とはいえ、アダムもボロボロだった。大爆発の直撃を受けたのだからしょうがない。勇者の紋章による守りの加護と、直前に放った『光の壁』で可能な限りダメージは防いだ。それでも大爆発の威力はすさまじく、その衝撃でアダムは目には見えない内臓へのダメージを負っていた。
「ギー、ここで決める……」
<うん>
ブラフが剣を構える。アダムはエクスカリバーに魔力を込めた。
「『終末の音速剣』!」
切り札・『終末の音速剣』を放った。疾風のように走り、ブラフに接近。すばやく斬りつける。
「甘いですよ!」
対するブラフも剣を素早く振るい、アダムの攻撃を次々と受け止める。
鋭い金属音を立てて、剣と剣が高速でぶつかり合う。
だがアダムはいつまでもこの状態を続けることはできなかった。やがて終末の音速剣が時間切れになる。
「うっ!」
攻撃の反動でアダムは膝をついてしまう。ブラフがこの機を逃すはずがない。
アダムの首にブラフの剣が振り下ろされる。
<アダム!>
ギーが悲鳴を上げる中、アダムはエクスカリバーを手放した。そして、
「グラビティ……パンチ!」
ディメンダーXの見よう見まねで、ブラフの剣を思いっきり殴りつけた。籠手をまとったアダムの拳で受け止められた剣に、大きな亀裂が入る。

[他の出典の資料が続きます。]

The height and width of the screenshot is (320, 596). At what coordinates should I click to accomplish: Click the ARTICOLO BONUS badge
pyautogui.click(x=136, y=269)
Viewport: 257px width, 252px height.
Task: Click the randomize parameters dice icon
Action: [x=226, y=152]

ブラフの剣は何かしらの方法で強化されたものだろう。だがそれでも、魔力を込めた『終末の音速剣』で何度も斬りつけられれば大分もろくなる。そこにパンチが入れば1発でも破壊することができるのだ。
「ば、馬鹿な……!」
「行くぞ! ブラフ!」
驚くブラフに、アダムは剣を捨てて殴りかかる。両腕を振りかざし、ブラフの顔面に拳を叩きこんでいく。大きな剣を振るうよりも速い連続パンチに、ブラフは対応できない。顔面をガードするので精いっぱいだ。
「うおりゃああああ!」
「くっ!」
アダムが強烈な一撃を食らわせようとすると、ブラフの姿が煙のように掻き消えた。パンチが空振りすると、気配を読みつつ、今度は足に力を込めた。
「ボルト……キック!」
「ぐえっ!」
背後からの気配を察知し、アダムは回し蹴りを放った。新たな剣を持って背後から奇襲を仕掛けようとしていたブラフを蹴り飛ばす。
「な、なぜだ……なぜ私の行動が読めた……?」
「同じ手には二度も引っかからない。それだけだ……ギー!」
<りょうかい!>
エクスカリバーが飛んできて、再びアダムの手の中に収まる。
「これで決める!」
再びエクスカリバーに魔力を込める。アダムの魔力でエクスカリバーの刃が光り輝く。
「させん、させるかあっ!」
悪あがきのように、ブラフは闇魔法を連発する。アダムは悠然と歩きながら、乱暴に放たれる闇魔法を一身に受け、その浸食に耐える。
<アダム、よけないと闇に体がのみこまれるよ!>
「大丈夫だ。ブラフにとどめを刺すまでは持つ。今度こそ確実に、ブラフにとどめを刺す!」
雨あられのように放たれる闇魔法。それを全身で受け止めるアダム。ブラフとの距離が徐々に縮まっていく。
「馬鹿な……なぜだ……なぜ倒れない!」
「行くぞ! 『終末の音速剣』!」
アダムは絶対に避けられない距離まで近づくと、再び『終末の音速剣』を放った。猛スピードで剣を振るい、ブラフを斬りつける。
しかしまたも、ブラフの体は消えてしまう。
「『雷の矢』!」
すかさず、アダムはブラフが消えたところに雷魔法を放った。聖剣の勇者であるアダムは、マリーやリサと違って魔法を多用することはできない。だからこの一発にかけた。
「ぐわあああああ!」
消えたはずのブラフの体がうっすらと浮かび上がる。だがそれは半透明で、まるで実体を持っていないかのようだった。まるで『修復途中』のような印象を受ける。
ある1か所を除いて。
「『光の刃』!」
『終末の音速剣』で加速された状態はまだ続いている。アダムは『終末の音速剣』を使ったまま、『光の刃』を放った。
唯一完全に実体化している、ブラフの仮面をめがけて。
「グアアアアアア!」
人ではなく、魔物のような叫び声をあげるブラフ。仮面は両断されても、ブラフの顔に貼り付いたままだった。
「やはり、その仮面がお前の本体だったか……」
「何故だ……なぜそれが分かった……?」
「俺の勘だ。でも顔面を殴ろうとした時、お前は初めて防御した。だからそれで確証が持てた」
クボタが……ディメンダーXがブラフを倒した時、おそらく仮面の部分は狙わなかったのだろう。そしてディメンダーXの必殺技で倒された魔物は、例外なく全て爆発している。それが隠れ蓑になっていたのかもしれない。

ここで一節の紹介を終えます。